BOSTON -- Several Christian-based law firms are intervening to stop gay marriage in Massachusetts and New York.
The American Center for Law and Justice, a public interest law firm specializing in constitutional law which was founded by televangelist Pat Robertson, yesterday, filed a legal challenge on behalf of 13 members of the Massachusetts legislature challenging the Massachusetts Supreme Judicial Court to reverse its decision, clearing the way for same-sex marriages to take place in the state.
The lawmakers argued that under the state constitution, it is the Legislature and governor who are entitled to determine marriage laws, not the Supreme Court.
"It is clear that the Supreme Judicial Court overstepped its authority in the decision in the Goodridge case," said Vincent McCarthy, Senior Counsel of the ACLJ. "The SJC lacked jurisdiction in deciding this case and it is clear that the authority concerning the issue of marriage rests with the Governor and/or legislature according to the Massachusetts Constitution - not the Supreme Judicial Court. We are privileged to represent a bi-partisan group of state legislators who believe the SJC usurped their authority concerning the issue of marriage."
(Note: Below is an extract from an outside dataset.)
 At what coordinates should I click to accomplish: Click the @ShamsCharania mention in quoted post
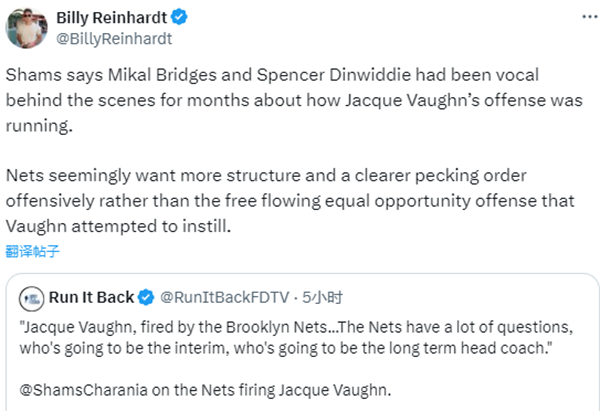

Gay marriages are scheduled to begin May 17. The Legislature recently approved a constitutional ban on gay marriage, which would simultaneously legalize civil unions if approved by voters in November 2006.
Meanwhile, Thomas More Law Center, Liberty Counsel, and the American Family Association’s Center for Law & Policy have intervened to challenge the lawsuits filed by private citizens represented by the American Civil Liberties Union and the Lambda Legal Defense Fund to allow gay marriage.
Pat Gillen of the Thomas More Law Center said the institution of the family is in jeopardy.
"For a long time now, the history of Western civilization has privileged the union, the marriage of a man and a woman, as the fundamental unit of society, the basis for the family, and ultimately a healthy society," the attorney says. "What we have here is an effort to redefine marriage and, ultimately, the family -- and that will radically affect our society and its health and viability, in my opinion."
Attorney Gillen says in addition to attacking the institutions of marriage and family, the effort to redefine marriage also goes contrary to the established approach for making law in America. "[Our] root objection is that this is a matter that should be determined by the people of the State of New York acting through their legislators," he explains. "That's the most fundamental point, that this is a vitally important point of public policy."
He also emphasized marriage laws, which determine relationship that is important to serve the purposes of the common good and for the good of society, it should be decided by the people, not by activist judges, whom he described as “rewriting marriage law throughout the United States."